Domestic violence is quite prevalent a tragedy in the lower economic classes in both countries, sometimes leading to death of the victim. However, sex-specific abortions are the extreme cases of violating women’s rights as this practice openly denies the very right of women to exist.
In India, the female population lags behind males such that, for every 1000 males, there are 927 females in the country – much less than the global average of 1050 females for every 1000 males. One of the main causes of this low proportion in India is now said to be the abortion of female fetuses. In Pakistan too, female population is persistently less than that of males, though the reports of female-fetus abortions is extremely rare.

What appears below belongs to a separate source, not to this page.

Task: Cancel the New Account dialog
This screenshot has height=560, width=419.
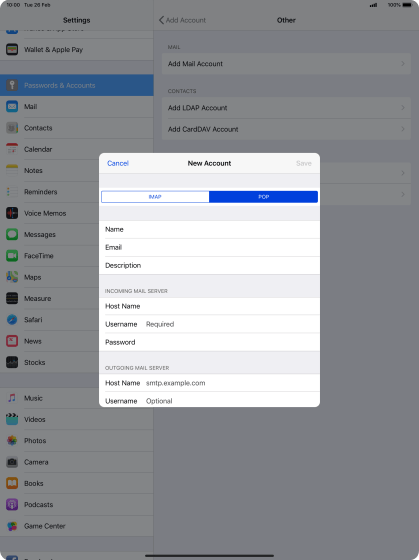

Ignorance of human rights and lack of basic education are the root causes of this form of gender-selective killing before birth. More immediate seems to be the role of our lopsided values placed on both sexes; men are viewed as bread-winners and also the providers of shelter and home care for parents in their elderly years.
Women, on the other hand, are seen as ‘home guests till marriage’ as they leave to live with their husbands and take care of their in-laws. In addition, a woman takes her share in the ancestral property out to her husband – leaving the patriarch at a loss. These influences are magnified in the social psychology of lower social classes and hence the impulse for not allowing women to be born to this world.

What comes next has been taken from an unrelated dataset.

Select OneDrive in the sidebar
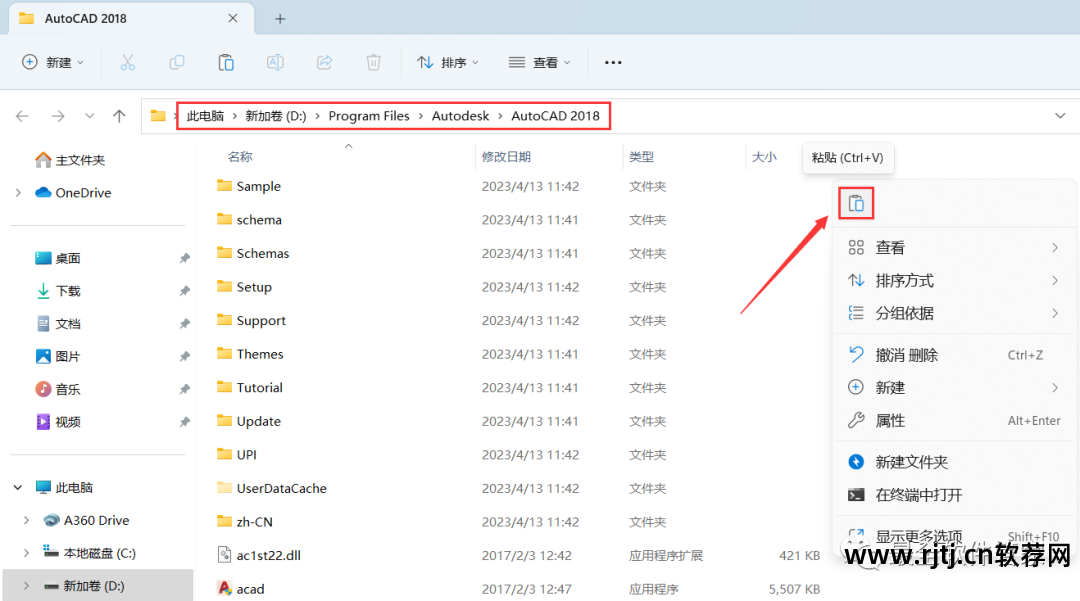pos(86,192)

The ethical impact of anti-female abortions is enormous; it stands in stark contrast to the right to exist only because of one’s sex. More subtly, it strengthens the centuries-old prejudice that women are ‘bad’. While India has long introduced laws against tests to determine the gender of the fetus for non-medical reasons, effective implementation of these laws does not exist beyond paperwork in many parts of the country.
In Pakistan, ultrasound technology is now available at private clinics, especially with gynecologists, where it is used to foretell the fetal gender. However, according to a medical doctor in the obstetrics filed, most lower class people consider abortion as a great sin and abstain from it.
In the famous 2001 Bollywood movie Lajja, the character Vaidehi (Manisha Koirala) escapes from her oppressive husband to save her unborn baby from her husband’s possession. When asked by Janaki (Madhuri Dixit) whether she wants a boy or a girl child, Vedahi answers, ‘given the circumstances here, I’ll say a boy will be better.’ Of course, Vaidehi’s point is the expression of her grievance over the torture of women in various forms; her statement connotes the ‘need’ for things to get better for women or else the second sex better not enter this brutal world at all.